From the Introduction to Modern Statistics (IMS) textbook, complete
the following exercises:
- Ch 16.4 Exercise: #28
- Ch 17.5 Exercises: #7, #18, #22
- Ch 19.4 Exercises: #14, #17
For any question involving a hypothesis test you must:
- Clearly state your null and alternative hypotheses using
both words and statistical symbols
- Clearly state the test you’re using and show the calculation of an
appropriate test statistic for that test
- Find a two-sided \(p\)-value and
provide a 1-sentence interpretation that involves the context behind the
application
\(~\)
Additionally, complete the following exercise:
Question #1: For this question you’ll use the
“Professor Salaries” data set provided below. For context, this data set
contains the 9-month academic year salaries of faculty members at a
major US public university. In addition to salaries from the 2008-09
academic year, it also contains de-identified documentation of the sex,
rank, discipline, and experience of each faculty member.
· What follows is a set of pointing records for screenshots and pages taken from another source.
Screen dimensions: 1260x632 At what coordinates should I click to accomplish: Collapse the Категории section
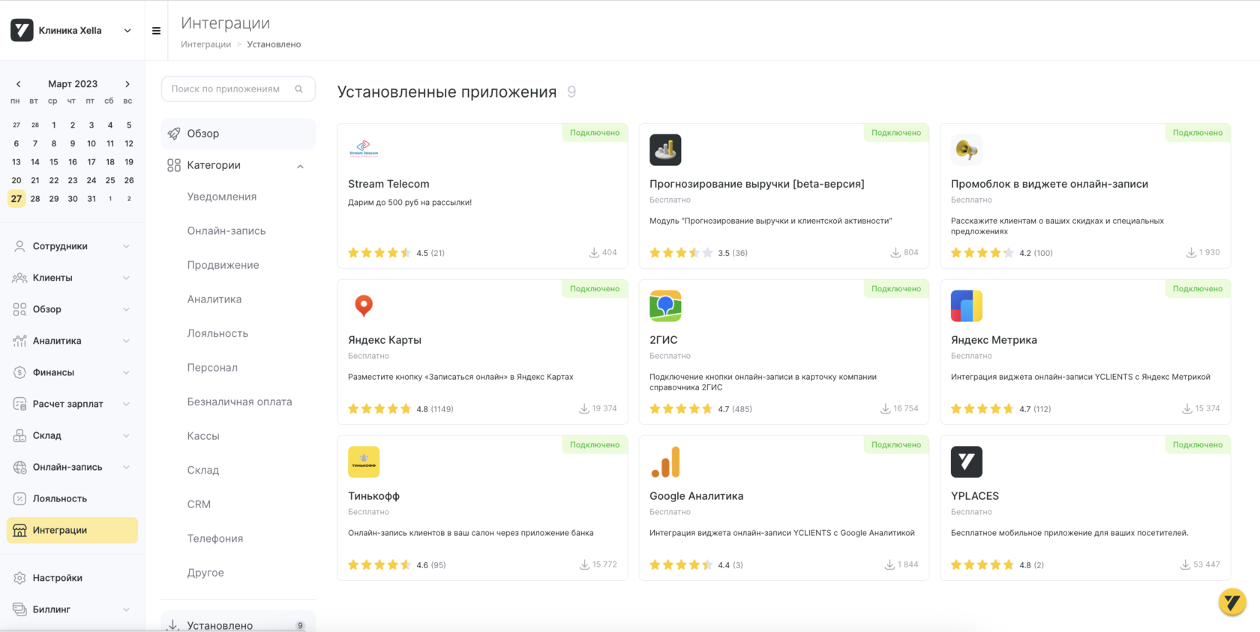(x=300, y=166)
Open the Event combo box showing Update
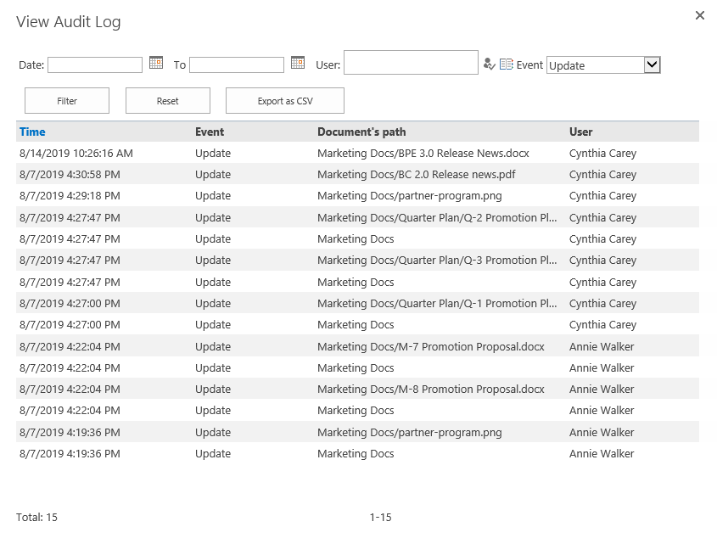717x555 pixels. tap(603, 64)
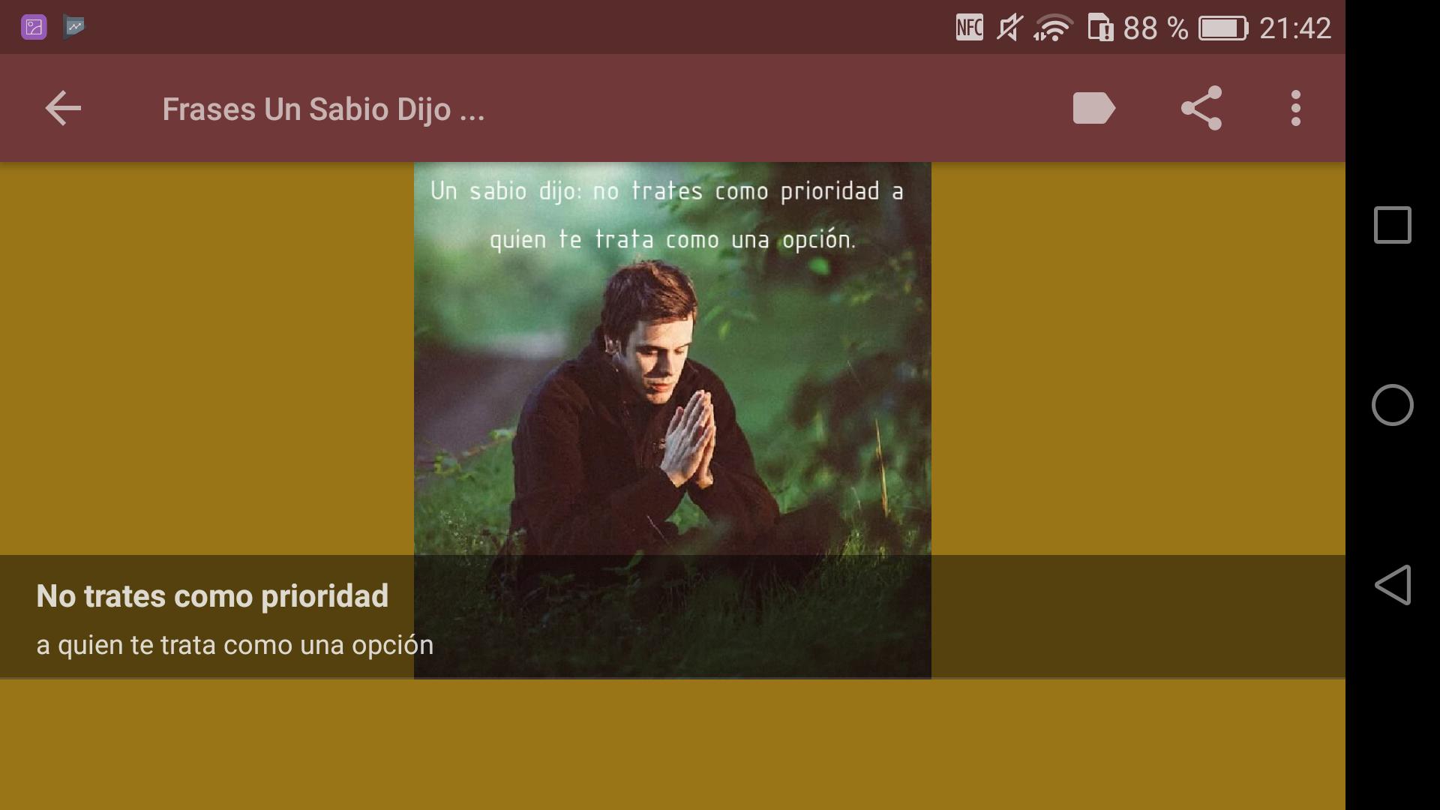
Task: Open the purple gallery notification icon
Action: click(x=34, y=27)
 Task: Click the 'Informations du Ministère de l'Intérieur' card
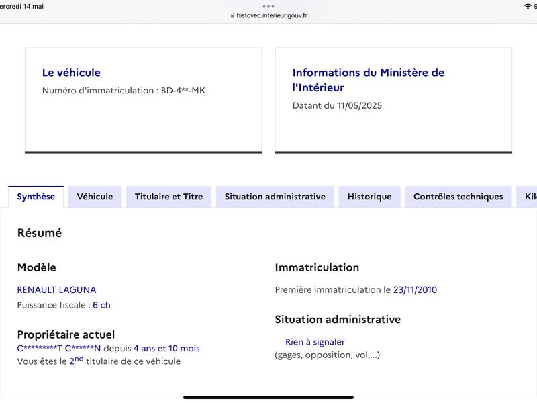click(393, 100)
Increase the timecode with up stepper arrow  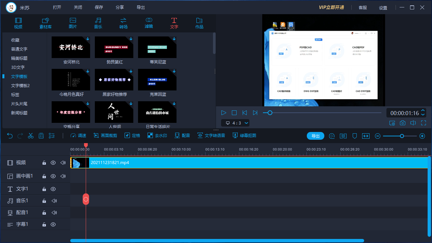click(423, 111)
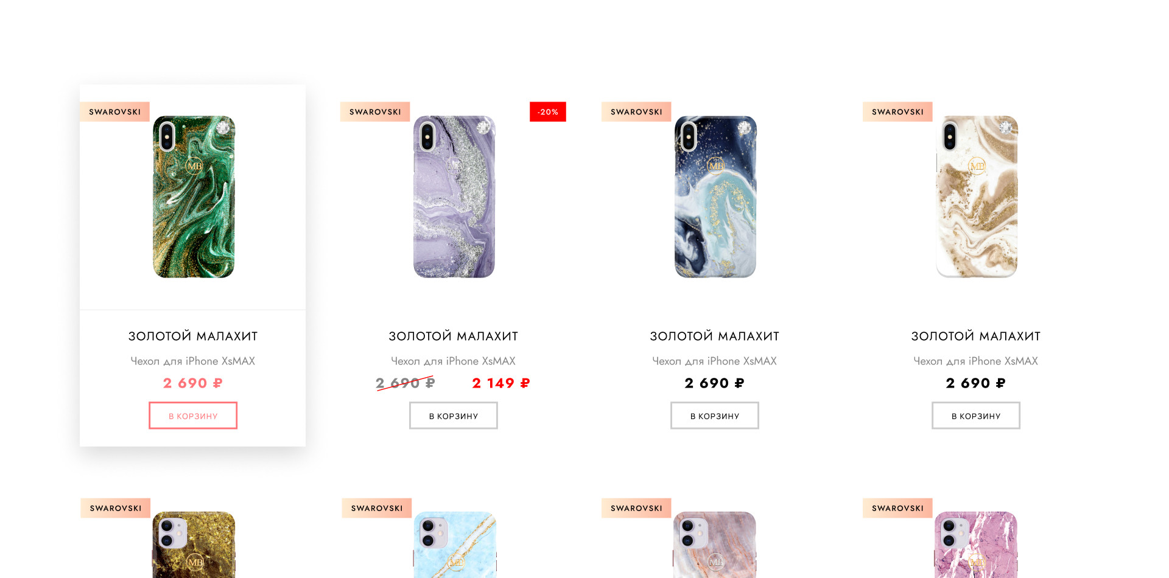The height and width of the screenshot is (578, 1169).
Task: Click the Swarovski badge on beige case
Action: [897, 112]
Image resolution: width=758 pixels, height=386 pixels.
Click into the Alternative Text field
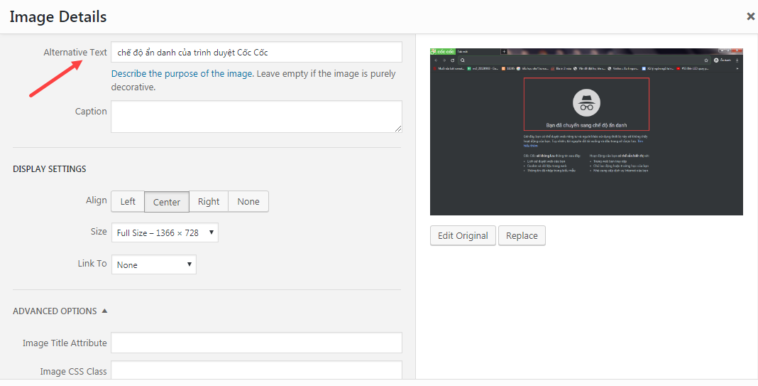pos(256,53)
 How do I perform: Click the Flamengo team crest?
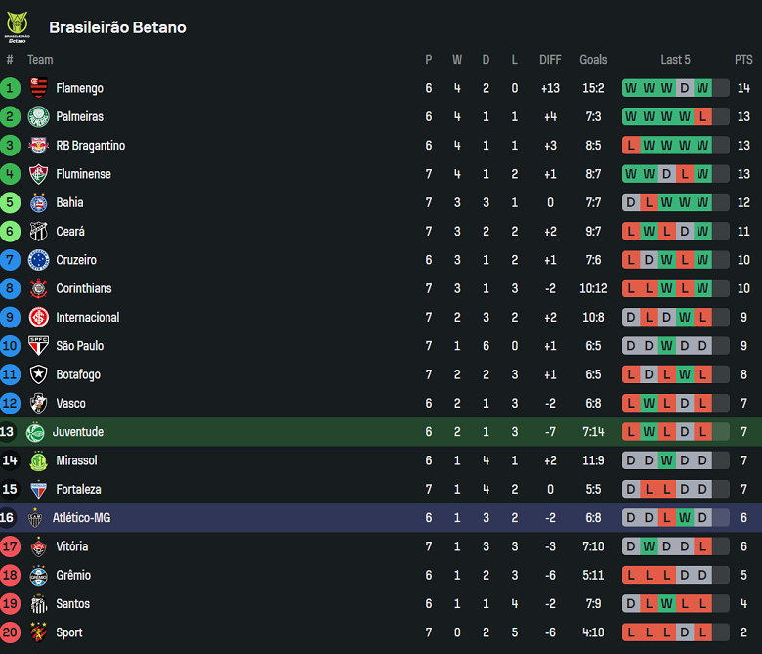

These data were
obtained from the “carData” R
package.
https://remiller1450.github.io/data/Salaries.csv
For this question you should perform all hypothesis tests using
R
. However, you should still clearly state your null and
alternative hypotheses and provide the \(p\)-value of your test along with a
context-based conclusion.
- Part A: Use
ggplot()
to create an
appropriate data visualization showing the relationship between the
explanatory variable “sex” and the response variable “salary”. Using
your graph, briefly explain whether these variables appear to be
associated.
- Part B: Perform an appropriate hypothesis test to
evaluate whether there is a difference in the mean salaries of male and
female faculty at this university.
- Part C: Now consider the third variable
“yrs.since.phd” and create an appropriate data visualization showing the
relationship between this variable and “salary”. Do these variables
appear to be associated?
- Part D:
Perform an appropriate hypothesis test
to evaluate whether there is a statistically significant relationship
between “yrs.since.phd” and “salary” (at the \(\alpha = 0.05\) significance
level).
- Part E: Create an appropriate data visualization
showing the relationship between “yrs.since.phd” and “sex”. Do these
variables appear associated?
- Part F: Now perform an appropriate hypothesis test
to evaluate whether there is a statistically significant relationship
between “yrs.since.phd” and “sex” (at the \(\alpha = 0.05\) significance level).
- Part G: Considering your responses to Parts C-F,
does the variable “yrs.since.phd” a confound the relationship between
“sex” and “salary”? How does this impact the conclusions you draw from
the hypothesis test you performed in Part B? Briefly explain.